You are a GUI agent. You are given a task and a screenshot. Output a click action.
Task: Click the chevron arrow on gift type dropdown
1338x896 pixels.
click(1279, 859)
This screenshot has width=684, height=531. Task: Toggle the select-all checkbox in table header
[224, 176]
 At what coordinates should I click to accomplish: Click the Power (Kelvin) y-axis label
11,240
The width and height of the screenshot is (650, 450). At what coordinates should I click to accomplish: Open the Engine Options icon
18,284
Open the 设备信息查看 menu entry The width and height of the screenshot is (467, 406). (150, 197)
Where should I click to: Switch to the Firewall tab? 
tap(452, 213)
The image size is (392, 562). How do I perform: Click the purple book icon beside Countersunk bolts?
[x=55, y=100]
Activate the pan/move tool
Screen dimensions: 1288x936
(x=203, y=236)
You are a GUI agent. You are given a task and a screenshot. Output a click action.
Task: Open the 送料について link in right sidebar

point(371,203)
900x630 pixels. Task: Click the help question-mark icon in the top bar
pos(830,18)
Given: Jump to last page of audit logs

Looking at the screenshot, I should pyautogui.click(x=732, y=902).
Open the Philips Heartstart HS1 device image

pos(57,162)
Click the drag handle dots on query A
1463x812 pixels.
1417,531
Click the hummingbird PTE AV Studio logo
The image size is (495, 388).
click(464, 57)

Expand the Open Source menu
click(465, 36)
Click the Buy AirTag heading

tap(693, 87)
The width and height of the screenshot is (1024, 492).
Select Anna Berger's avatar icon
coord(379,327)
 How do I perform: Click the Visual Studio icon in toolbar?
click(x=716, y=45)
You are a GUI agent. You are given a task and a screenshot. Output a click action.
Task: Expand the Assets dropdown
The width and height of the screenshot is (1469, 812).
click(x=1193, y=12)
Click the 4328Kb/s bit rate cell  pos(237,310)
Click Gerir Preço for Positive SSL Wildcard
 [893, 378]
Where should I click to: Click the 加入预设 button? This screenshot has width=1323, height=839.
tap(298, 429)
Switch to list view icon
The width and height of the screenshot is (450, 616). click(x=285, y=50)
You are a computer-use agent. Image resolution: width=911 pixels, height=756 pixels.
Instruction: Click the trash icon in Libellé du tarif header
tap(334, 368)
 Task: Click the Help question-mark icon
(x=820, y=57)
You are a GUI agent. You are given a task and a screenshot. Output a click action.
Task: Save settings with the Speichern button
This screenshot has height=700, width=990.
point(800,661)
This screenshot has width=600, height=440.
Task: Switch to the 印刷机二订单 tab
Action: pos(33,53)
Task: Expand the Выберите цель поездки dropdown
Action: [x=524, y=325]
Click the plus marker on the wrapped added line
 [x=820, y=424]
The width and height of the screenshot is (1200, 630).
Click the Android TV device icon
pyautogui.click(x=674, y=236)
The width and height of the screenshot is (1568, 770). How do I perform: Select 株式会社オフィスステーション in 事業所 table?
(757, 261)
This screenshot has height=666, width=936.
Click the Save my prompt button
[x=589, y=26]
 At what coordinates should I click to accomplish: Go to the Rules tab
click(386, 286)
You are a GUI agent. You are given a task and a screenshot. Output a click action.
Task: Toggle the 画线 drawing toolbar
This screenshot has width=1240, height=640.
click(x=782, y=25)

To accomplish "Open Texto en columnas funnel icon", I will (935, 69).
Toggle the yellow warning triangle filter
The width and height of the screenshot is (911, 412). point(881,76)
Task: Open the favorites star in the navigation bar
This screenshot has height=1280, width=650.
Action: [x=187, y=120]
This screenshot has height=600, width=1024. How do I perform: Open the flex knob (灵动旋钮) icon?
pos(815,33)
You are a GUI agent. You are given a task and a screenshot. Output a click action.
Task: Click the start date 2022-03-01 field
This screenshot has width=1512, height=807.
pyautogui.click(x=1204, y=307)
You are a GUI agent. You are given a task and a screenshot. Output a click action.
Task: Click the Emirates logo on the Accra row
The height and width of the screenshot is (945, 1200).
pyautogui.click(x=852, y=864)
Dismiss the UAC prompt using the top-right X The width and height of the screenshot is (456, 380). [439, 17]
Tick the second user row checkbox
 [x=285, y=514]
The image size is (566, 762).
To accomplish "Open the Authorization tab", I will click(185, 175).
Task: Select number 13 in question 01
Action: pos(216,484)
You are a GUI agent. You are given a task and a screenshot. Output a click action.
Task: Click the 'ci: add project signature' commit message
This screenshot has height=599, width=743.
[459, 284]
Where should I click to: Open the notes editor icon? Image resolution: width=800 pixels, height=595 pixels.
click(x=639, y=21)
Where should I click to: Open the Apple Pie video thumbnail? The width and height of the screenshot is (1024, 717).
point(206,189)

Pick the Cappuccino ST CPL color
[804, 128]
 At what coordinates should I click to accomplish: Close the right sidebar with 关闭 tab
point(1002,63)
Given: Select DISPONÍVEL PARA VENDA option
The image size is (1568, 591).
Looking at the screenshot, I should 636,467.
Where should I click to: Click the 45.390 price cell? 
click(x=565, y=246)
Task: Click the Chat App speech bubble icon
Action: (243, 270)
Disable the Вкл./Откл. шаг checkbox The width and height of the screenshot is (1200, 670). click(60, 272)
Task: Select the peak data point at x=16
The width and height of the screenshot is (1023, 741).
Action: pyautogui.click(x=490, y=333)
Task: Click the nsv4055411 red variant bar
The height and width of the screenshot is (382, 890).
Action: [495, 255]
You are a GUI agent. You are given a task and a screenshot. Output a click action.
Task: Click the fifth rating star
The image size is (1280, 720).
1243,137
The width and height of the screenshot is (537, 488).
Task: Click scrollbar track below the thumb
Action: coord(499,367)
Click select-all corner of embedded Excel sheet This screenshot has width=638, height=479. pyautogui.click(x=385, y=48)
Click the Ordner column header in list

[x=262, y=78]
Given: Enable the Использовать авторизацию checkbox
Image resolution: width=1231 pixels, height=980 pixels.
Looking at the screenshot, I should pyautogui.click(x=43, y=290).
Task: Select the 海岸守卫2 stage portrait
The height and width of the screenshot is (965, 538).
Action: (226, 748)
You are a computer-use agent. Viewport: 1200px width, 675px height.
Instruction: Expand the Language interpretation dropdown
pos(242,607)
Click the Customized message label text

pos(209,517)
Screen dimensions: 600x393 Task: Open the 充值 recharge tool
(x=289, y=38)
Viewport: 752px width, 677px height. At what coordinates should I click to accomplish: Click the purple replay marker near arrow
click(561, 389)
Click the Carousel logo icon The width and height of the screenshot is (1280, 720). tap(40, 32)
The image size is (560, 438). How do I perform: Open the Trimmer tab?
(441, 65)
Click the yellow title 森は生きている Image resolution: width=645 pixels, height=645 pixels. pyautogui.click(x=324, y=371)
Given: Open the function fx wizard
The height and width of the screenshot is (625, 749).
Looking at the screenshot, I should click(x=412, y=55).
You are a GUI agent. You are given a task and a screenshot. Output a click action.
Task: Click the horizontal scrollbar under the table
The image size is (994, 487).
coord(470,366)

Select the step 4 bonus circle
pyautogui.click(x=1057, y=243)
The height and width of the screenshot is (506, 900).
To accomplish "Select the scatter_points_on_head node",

====

## [EXERCISE]
If a line in the records includes the string "computer", copy it.

## [SOLUTION]
You are a computer-use agent. Image resolution: width=911 pixels, height=756 pixels.
You are a computer-use agent. Viewport: 1200px width, 675px height.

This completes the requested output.